This is the second post in a discussion here and on Mark Athitakis’s blog, American Fiction Notes, about Henry Adams’ novel “Democracy.” which was published anonymously in 1880. See Mark’s first post in the conversation here, and a useful background piece on the book’s long history he found here.
Mark,
Adams does get off some great zingers, doesn’t he? I went in expecting cynicism; I wasn’t looking for humor. The two blur together all too easily, though, in Democracy. When Mr. Gore, the Massachusetts historian-turned-statesman, asks our heroine Madeleine Lightfoot Lee, the skeptical but curious New York widow, whether she’s satisfied with what she’s learned of politics, her reply is the most cynical of jokes: “I have got so far as to lose the distinction between right and wrong. Isn’t that the first step in politics?” [99]
You asked whether Democracy could have worked with a male lead. My instinct is no, or at least that it would have been a very different sort of book. When he cast a woman as his lead, Adams freed himself up to write a romance. I wasn’t expecting that either.
But Democracy is a romance–I’m tempted to say a Gothic one–about seduction, in which the threat to the heroine’s virtue is not sex but power. Neither Senator Ratcliffe, the charismatic, amoral pragmatist who wants to sweep everything and everyone before him, nor Carrington, the kind and good but worn-out scion of old Virginia, are real contenders for Mrs. Lee’s heart. Adams makes it clear, in a passage that another novelist would make a whole book out of, that Madeleine has buried her affections with her dead family: “‘To lose a husband and a baby,’ she said, ‘ and keep one’s courage and reason, one must become very hard or very soft. I am now pure steel.'” [7]
At first I thought it was heartless of Adams to make such short work of tragedy. Then I realized that Mrs. Lee’s decision to shut down her emotional life makes her more vulnerable to another kind of seduction. In writing about her political adventure in Washington, Adams pulls out all the staples of 19th-century romance: the heroine’s arrival on a scene full of allure and possibility; the men who vie for her hand, for better and worse reasons; the charged conversations in parlors and at dinner tables; the barbs and misunderstandings and intrigues. There’s a fancy ball (which also happens to be a staple of Washington life, although it’s been a long time since I got to wear my dancing shoes), There’s a romantic crisis that can only be averted by the delivery of a letter containing a critically important secret, the sharing of which probably dooms the writer’s prospects of happiness.
The further along in the story I got, the more I felt I was reading a kind of bizarro-world Jane Austen matrimonial, or one of Ann Radcliffe’s gothics. (I doubt Adams intended the Radcliffe/Ratcliffe echo but I heard it regardless, and Senator Ratcliffe is grotesque in his pursuit of power.) And there’s a scene of remorse in which our heroine berates herself for her foolishness as thoroughly as any Bennett sister could. “‘Oh, what a vile thing life is!’ she cried, throwing up her arms with a gesture of helpless rage and despair. ‘Oh, how I wish I were dead! how I wish the universe were annihilated!’ And she flung herself down by Sybil’s side in a frenzy of rage and despair.” [166]

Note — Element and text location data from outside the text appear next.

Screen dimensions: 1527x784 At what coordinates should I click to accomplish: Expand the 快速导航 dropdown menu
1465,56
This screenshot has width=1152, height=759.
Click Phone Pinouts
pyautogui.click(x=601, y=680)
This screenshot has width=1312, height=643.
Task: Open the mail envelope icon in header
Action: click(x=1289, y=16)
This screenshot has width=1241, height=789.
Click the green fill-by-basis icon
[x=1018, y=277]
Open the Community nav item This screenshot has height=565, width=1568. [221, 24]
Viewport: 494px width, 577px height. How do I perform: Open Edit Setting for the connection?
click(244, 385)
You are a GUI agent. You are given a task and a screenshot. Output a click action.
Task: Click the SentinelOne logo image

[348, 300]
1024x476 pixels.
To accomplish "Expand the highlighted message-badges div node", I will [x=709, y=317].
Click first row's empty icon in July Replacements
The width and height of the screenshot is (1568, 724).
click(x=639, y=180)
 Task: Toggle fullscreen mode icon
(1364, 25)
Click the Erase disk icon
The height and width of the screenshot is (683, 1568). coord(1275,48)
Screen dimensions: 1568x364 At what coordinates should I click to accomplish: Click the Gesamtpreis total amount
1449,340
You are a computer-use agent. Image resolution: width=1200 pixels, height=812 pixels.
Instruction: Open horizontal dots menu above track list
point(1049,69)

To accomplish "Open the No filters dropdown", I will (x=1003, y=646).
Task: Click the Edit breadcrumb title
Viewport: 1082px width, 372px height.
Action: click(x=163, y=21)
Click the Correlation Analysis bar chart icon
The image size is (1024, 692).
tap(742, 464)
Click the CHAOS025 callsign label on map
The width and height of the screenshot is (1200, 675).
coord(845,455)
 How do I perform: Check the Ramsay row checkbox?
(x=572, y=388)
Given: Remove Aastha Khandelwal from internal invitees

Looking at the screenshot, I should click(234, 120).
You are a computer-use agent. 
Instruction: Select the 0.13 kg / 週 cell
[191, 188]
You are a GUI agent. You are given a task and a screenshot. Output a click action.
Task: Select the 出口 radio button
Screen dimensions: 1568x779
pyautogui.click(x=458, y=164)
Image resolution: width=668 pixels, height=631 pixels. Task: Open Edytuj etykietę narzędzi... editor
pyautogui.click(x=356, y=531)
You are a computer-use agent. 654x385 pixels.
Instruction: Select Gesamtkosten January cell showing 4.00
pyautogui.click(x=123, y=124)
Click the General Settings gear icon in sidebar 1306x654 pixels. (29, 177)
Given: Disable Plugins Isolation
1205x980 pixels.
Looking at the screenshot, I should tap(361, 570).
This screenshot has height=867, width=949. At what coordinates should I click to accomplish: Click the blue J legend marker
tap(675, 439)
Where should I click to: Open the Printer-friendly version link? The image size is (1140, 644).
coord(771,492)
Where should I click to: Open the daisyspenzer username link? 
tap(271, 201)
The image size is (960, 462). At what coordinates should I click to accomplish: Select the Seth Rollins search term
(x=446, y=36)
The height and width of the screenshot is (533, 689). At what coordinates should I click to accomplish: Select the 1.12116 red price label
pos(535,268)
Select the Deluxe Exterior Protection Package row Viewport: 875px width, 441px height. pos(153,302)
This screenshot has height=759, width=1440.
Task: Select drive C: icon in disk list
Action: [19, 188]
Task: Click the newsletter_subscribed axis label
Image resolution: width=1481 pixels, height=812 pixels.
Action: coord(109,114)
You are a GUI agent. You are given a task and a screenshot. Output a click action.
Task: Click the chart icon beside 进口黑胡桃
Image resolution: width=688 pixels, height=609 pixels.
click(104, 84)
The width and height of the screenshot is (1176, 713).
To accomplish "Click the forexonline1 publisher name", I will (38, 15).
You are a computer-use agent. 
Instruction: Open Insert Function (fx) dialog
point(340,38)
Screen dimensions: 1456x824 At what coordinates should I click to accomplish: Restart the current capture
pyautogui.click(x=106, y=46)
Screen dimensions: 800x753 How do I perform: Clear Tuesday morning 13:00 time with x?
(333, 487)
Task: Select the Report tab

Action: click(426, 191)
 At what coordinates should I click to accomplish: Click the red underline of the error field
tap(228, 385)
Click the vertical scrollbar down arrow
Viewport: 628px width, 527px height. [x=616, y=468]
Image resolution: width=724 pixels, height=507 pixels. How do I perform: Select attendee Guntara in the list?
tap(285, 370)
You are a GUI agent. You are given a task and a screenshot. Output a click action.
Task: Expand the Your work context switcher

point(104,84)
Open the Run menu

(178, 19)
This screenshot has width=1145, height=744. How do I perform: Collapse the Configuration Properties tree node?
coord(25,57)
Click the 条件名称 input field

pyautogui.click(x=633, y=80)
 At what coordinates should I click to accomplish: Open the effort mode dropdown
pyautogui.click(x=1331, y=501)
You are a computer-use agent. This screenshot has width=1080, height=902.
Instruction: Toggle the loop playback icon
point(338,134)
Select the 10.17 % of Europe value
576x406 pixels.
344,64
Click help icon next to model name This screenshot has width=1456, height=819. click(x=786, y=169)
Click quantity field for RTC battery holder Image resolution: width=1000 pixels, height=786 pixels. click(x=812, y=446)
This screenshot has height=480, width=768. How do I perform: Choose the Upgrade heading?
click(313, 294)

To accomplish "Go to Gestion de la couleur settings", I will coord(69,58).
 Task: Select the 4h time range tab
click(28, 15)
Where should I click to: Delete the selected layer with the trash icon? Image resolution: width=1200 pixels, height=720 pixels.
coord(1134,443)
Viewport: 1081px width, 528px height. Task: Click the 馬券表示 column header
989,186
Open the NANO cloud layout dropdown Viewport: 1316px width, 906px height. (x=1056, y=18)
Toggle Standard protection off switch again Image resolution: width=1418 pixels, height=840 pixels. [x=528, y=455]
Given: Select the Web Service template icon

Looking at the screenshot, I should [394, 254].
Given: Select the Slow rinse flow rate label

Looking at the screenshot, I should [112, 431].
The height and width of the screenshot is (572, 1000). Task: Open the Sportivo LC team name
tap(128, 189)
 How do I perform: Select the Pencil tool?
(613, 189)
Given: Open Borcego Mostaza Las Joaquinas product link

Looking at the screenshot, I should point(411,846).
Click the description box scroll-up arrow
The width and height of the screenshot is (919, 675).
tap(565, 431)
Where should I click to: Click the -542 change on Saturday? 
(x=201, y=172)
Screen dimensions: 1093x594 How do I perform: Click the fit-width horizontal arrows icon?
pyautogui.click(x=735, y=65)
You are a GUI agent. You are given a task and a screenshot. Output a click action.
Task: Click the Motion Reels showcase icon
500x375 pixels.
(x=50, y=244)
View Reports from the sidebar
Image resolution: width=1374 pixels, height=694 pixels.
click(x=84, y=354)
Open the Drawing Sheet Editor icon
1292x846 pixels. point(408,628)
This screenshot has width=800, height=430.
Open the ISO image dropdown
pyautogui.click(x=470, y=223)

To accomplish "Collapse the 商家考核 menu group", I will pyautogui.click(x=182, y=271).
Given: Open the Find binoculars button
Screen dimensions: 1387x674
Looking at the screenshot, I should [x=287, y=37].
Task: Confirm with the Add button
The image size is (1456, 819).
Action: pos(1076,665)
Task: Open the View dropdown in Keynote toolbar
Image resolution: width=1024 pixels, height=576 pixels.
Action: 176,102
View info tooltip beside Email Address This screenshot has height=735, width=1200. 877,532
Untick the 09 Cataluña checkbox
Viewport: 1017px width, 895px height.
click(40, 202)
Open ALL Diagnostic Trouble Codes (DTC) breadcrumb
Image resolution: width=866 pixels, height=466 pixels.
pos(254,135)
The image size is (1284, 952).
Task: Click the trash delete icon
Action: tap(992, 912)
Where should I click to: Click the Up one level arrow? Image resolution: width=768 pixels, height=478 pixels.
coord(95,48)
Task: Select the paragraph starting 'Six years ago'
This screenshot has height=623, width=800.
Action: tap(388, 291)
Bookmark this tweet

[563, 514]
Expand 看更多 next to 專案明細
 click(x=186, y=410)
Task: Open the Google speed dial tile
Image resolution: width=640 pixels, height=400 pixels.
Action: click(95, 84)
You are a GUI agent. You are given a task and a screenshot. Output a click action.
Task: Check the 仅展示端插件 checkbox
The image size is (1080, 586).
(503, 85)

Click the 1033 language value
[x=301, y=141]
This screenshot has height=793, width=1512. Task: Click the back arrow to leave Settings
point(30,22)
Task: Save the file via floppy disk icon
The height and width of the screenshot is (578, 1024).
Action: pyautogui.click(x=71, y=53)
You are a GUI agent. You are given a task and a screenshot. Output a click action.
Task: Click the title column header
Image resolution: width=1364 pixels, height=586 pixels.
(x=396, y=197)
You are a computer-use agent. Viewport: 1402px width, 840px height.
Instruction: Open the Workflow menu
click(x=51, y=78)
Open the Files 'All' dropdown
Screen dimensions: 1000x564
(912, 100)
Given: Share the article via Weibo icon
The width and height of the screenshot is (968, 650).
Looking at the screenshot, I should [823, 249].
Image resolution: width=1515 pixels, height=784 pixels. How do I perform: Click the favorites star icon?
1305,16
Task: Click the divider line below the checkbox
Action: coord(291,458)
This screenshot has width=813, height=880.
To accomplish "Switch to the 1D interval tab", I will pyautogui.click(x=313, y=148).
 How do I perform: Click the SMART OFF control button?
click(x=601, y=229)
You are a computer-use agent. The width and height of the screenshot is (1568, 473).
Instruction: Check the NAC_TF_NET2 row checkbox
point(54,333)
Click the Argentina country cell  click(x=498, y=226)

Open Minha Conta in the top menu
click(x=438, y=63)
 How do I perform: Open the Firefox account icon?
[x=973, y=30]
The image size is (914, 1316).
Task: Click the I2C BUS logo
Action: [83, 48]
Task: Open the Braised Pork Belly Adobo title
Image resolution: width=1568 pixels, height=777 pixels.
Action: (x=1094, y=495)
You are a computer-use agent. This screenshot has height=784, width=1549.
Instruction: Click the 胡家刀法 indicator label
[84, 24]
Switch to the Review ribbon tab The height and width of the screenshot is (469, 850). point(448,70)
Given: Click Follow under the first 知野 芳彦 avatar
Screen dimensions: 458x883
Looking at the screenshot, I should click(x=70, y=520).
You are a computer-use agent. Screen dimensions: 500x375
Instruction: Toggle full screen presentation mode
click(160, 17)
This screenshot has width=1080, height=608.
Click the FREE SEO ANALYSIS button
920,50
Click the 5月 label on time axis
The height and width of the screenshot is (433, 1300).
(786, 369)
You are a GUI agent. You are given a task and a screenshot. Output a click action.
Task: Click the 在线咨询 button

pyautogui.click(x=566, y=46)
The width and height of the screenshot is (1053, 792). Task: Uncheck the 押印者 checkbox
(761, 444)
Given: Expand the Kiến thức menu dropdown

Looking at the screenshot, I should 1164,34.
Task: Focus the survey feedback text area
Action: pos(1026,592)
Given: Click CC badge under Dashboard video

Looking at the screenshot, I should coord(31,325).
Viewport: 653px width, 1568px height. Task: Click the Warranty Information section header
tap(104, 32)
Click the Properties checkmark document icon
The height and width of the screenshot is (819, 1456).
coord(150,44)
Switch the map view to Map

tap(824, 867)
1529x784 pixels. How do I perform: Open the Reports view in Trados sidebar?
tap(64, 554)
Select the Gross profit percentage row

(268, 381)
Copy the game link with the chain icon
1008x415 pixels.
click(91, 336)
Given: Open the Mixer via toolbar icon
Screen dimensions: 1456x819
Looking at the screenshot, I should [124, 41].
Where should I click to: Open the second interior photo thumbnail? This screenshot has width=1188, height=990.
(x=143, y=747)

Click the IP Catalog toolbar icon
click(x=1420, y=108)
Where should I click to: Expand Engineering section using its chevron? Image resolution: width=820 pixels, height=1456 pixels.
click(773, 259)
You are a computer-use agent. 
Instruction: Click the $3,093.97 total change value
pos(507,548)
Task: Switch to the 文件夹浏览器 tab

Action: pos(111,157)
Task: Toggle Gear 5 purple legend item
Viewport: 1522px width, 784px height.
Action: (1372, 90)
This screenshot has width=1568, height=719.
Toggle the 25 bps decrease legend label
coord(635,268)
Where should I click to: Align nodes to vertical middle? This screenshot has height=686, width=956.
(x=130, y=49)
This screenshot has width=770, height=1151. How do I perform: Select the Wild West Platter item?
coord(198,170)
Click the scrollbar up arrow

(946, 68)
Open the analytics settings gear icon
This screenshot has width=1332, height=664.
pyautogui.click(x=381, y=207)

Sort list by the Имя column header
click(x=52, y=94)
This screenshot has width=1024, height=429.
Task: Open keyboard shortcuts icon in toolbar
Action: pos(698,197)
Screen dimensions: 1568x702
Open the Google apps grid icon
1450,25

What’s eating at Madeleine, though, isn’t that she gave in to the wrong man but that she succumbed to the “thirst for power.” [166] That’s her transgression. Adams makes it out to be Washington’s mortal sin as well, the canker at the heart of democracy.
And here we are back to cynicism, because if Democracy is a romance, it’s one that sees very little good in the world it describes. It bothers me that Adams never gives democracy a chance. This is probably my sentimental side talking, the part of me that drives past Washington’s monuments and sees them as the embodiment of ideals that are worth hanging onto. I’m not in politics but I’d like to think that there’s some good to be accomplished in political life, in spite of the Hill travesties and gridlock we read about every day in the Post.
So, Mark, I need a cynicism check here. Is Henry Adams right when he has Mr. Gore say to Mrs. Lee, “If you want to know what the world is really doing to any good purpose, pass a winter at Samarcand, at Timbuctoo, but not at Washington. Be a bank-clerk, or a journeyman printer, but not a Congressman. Here you will find nothing but wasted effort and clumsy intrigue.” [100] What do you think?